« Tri » ou « triage » : entre deux mots,
faut-il choisir le moindre ?
C'est la question que se seront posée nombre de nos lecteurs, après le coup de semonce des gens de l'AP-HP : moins importante que le débat de fond, il va sans dire, mais loin d'être futile, il s'en faut...
Les deux termes comptant dans leur panoplie d'aujourd'hui la même « action de trier », gageons que plus d'un aura voulu voir là une énième manifestation de notre propension à compliquer ce qui pourrait être simple. Celle-là n'est que trop répandue dans la langue, peut-être parce que l'usager se méfie instinctivement des mots courts, lesquels, n'ayant pas le temps de s'installer dans la phrase, courent toujours le risque de passer inaperçus. L'ajout d'un suffixe, comme ici -age, à défaut d'élégance, leur confère au contraire poids et importance, en même temps — qui sait ? — qu'à ceux qui en usent !

Matériel fourni:
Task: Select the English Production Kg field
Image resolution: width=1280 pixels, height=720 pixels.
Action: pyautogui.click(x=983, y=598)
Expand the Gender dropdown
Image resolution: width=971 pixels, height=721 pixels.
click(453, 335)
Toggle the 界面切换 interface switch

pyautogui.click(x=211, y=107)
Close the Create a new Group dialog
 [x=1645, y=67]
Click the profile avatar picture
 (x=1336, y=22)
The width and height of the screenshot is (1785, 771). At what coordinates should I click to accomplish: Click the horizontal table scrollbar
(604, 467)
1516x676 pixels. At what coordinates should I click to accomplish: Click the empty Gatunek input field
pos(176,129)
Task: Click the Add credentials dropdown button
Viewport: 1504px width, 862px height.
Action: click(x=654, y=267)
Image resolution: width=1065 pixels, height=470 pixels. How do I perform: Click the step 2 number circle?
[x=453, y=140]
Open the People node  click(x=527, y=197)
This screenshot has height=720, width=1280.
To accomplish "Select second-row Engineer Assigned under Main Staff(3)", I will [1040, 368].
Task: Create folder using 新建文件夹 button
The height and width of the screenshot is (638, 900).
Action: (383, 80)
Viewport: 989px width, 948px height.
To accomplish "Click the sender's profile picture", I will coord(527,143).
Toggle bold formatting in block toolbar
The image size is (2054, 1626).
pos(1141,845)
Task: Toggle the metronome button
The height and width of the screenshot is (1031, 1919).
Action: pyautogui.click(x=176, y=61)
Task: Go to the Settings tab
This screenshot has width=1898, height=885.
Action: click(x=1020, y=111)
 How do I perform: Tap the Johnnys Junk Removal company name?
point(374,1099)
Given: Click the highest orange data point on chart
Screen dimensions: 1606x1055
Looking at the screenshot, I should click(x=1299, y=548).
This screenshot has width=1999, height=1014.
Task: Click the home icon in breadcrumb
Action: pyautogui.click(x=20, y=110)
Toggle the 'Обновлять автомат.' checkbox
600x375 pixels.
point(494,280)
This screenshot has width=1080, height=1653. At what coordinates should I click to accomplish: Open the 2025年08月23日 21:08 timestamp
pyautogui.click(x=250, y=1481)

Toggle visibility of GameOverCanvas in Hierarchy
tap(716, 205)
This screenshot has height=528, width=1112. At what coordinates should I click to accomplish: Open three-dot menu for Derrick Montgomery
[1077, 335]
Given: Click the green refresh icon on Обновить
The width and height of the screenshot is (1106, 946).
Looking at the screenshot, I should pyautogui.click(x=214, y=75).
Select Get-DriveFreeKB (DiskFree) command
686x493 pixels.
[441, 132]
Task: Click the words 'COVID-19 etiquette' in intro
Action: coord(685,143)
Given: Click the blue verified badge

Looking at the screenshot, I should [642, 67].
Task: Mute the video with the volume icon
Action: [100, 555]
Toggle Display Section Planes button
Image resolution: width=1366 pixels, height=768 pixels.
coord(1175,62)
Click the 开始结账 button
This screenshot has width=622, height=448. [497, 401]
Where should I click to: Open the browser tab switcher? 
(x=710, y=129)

Consigne 1:
Dans le passage sur « tri » et « triage », quel suffixe donne poids et importance à un mot court ?
Consigne 2:
Prolongez le passage sur « tri » et « triage » à partir de sa dernière phrase.
Le matériel ne sert à rien ici.

Réponse attendue 1:
Le suffixe -age.

Réponse attendue 2:
Il faudrait toutefois, pour étayer cette hypothèse, que le tri eût précédé le triage, ce que dément catégoriquement le Dictionnaire historique de la langue française : si les deux mots sont presque contemporains dans l'absolu (mais avec des sens tombés depuis lors en désuétude : « élite » pour le premier, « partie d'une forêt communale attribuée au seigneur » pour le second), c'est ce dernier qui, dans l'acception qui nous occupe, a devancé l'autre de près de quatre siècles. Adieu, veau, vache, cochon... et explication facile !
Autre curiosité : alors que, dans leur tribune publiée le jour des Rameaux par notre confrère Le Journal du dimanche, les quarante et un réanimateurs et urgentistes parlaient de « tri », c'est souvent le terme de « triage » qui a été repris dans les médias.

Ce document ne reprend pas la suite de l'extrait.